El concepto de «gratuidad» que vende el Ejecutivo local es, en rigor, un espejismo de colores. Nada es gratis. El transporte, la seguridad, la contratación de artistas y la infraestructura del predio se financian con el esfuerzo de los contribuyentes. Ese dinero, que sale de los impuestos de cada vecino, hoy parece tener un destino más orientado a la «selfie» y al marketing político que a la resolución de problemas reales.
Mientras el predio ferial desbordará de energía y tecnología, a pocos kilómetros la realidad es otra.
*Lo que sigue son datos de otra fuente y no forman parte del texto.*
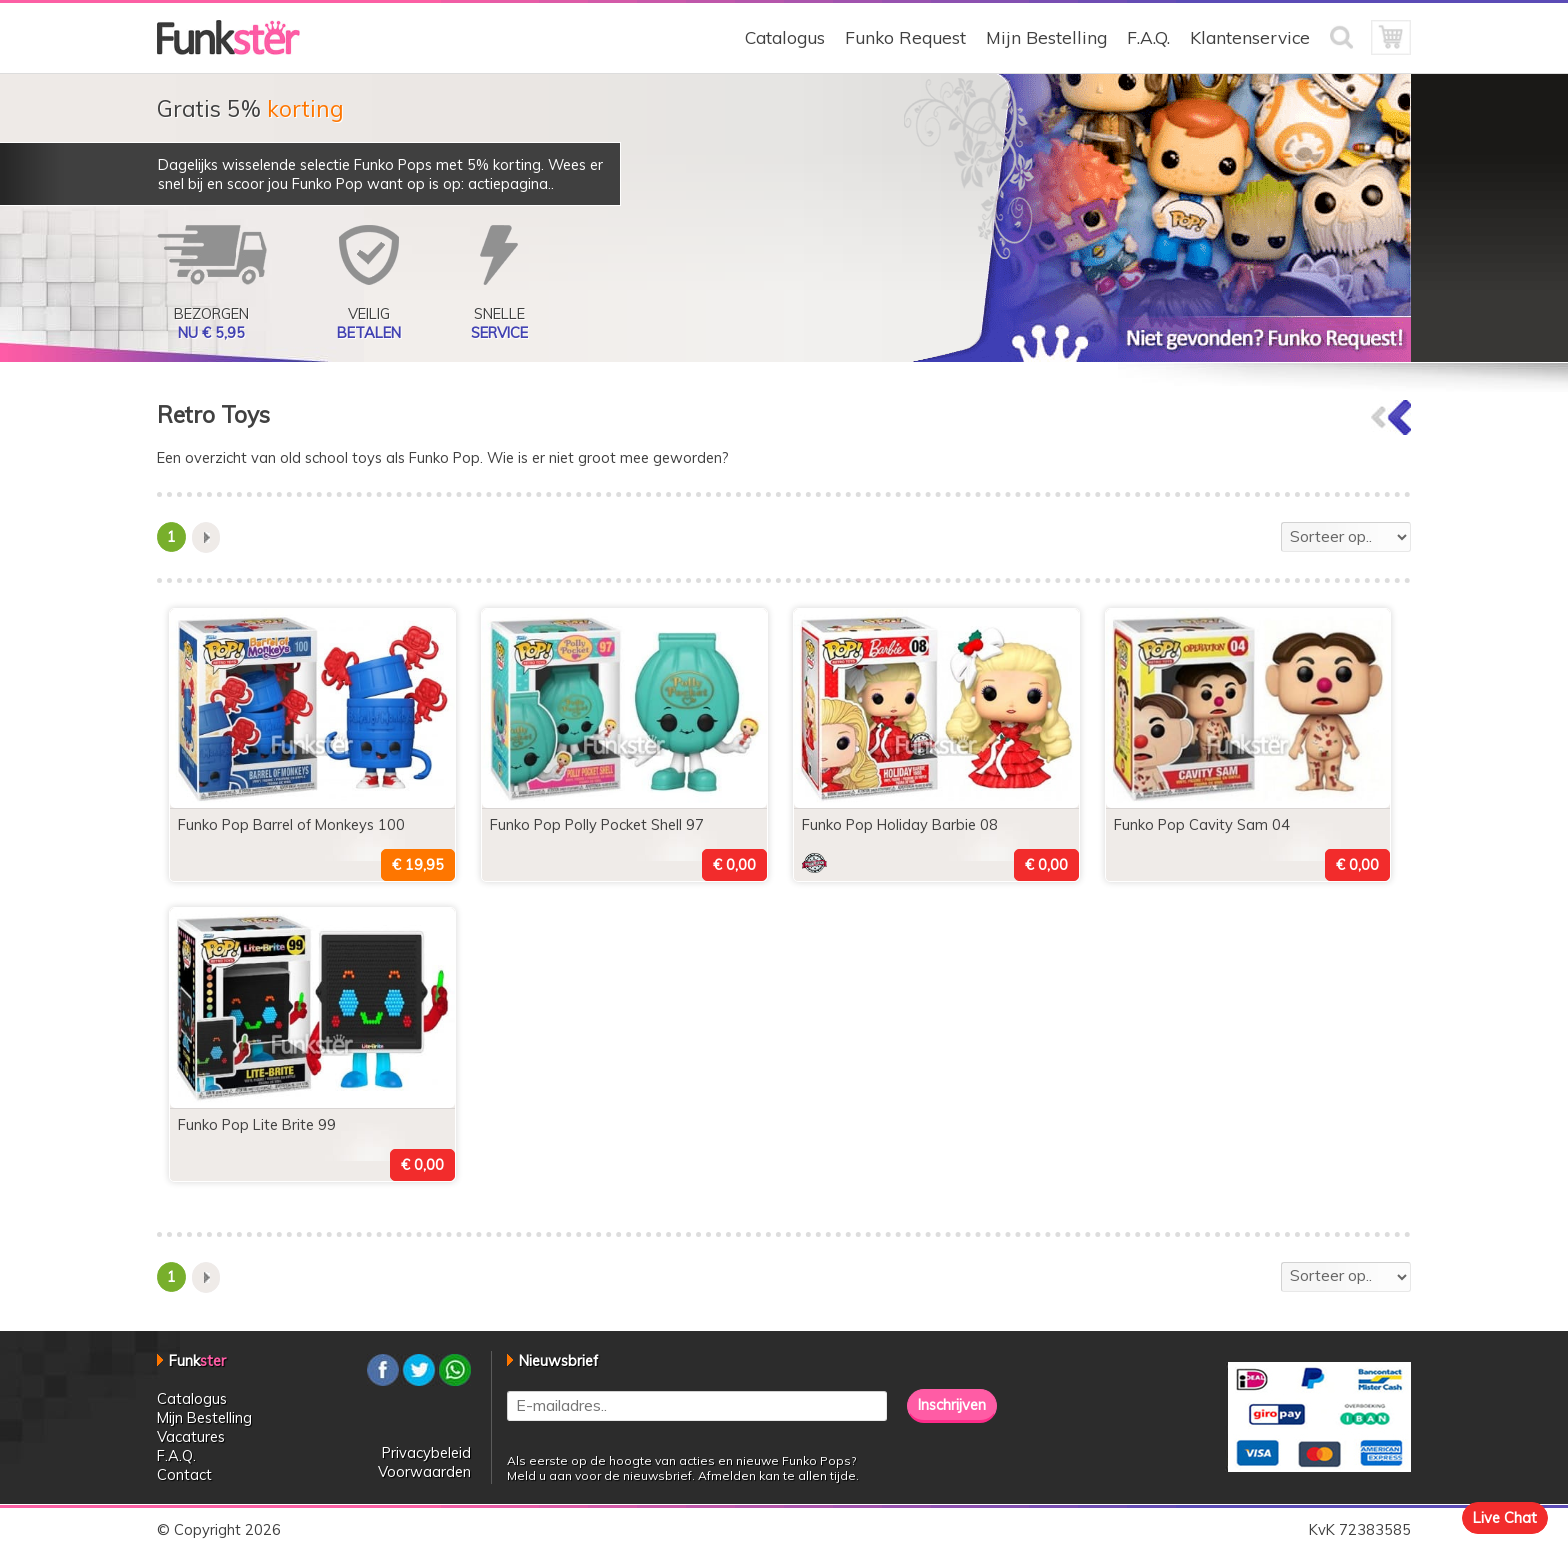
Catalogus (785, 37)
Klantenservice (1250, 37)
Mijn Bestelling (1046, 37)
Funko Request (905, 37)
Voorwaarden (424, 1471)
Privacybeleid (426, 1452)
General Roca es una ciudad que se inunda con cada tormenta por falta de obras pluviales, que convive con tomas habitacionales precarias y donde cientos de familias aún viven en ranchos de madera y nylon, con niños durmiendo sobre el suelo natural.
La contradicción es obscena:
Servicios: Barrios enteros carecen de gas, agua potable o cloacas.
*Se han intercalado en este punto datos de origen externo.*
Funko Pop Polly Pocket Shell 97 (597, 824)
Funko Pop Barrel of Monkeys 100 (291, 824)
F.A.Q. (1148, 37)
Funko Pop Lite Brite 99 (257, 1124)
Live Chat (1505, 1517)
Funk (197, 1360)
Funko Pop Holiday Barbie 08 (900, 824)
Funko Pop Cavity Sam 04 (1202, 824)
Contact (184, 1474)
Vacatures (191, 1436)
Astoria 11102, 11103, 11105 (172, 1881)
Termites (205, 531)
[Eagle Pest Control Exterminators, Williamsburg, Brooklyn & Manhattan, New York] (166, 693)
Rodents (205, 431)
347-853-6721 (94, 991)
Empleo: Hace más de 15 años que el Parque Industrial II sigue inconcluso, frustrando la posibilidad de generar trabajo genuino y radicación de empresas.
Urbanismo: El crecimiento de la ciudad se da sin planificación vial ni inversión seria en educación y salud.
La cultura del gasto vs. la cultura de la inversión
El municipio ha decidido ocupar el rol de «productor de eventos» antes que el de administrador de soluciones. Se prioriza el «gasto político» y electoral por sobre la inversión de capital. Maquillar espacios verdes y multiplicar festivales genera una sensación de ciudad «linda y activa», pero es un barniz que no tapa la falta de planificación urbana y el abandono de las periferias.
La identidad de una ciudad no se construye solo con un escenario; se construye con dignidad habitacional, con calles transitables y con oportunidades laborales. Decir que la fiesta es «gratuita» es una falta de respeto al vecino que, al regresar de la celebración en el colectivo sin costo, se encuentra con una calle a oscuras, sin servicios y sin futuro claro.
En definitiva, la Fiesta de la Manzana 2026 parece confirmar una lógica de gestión que prefiere brillar intensamente durante tres noches, aunque eso signifique condenar a la ciudad a vivir en la penumbra el resto del año. Es hora de preguntarnos si queremos un municipio que nos dé un show o uno que nos dé una ciudad.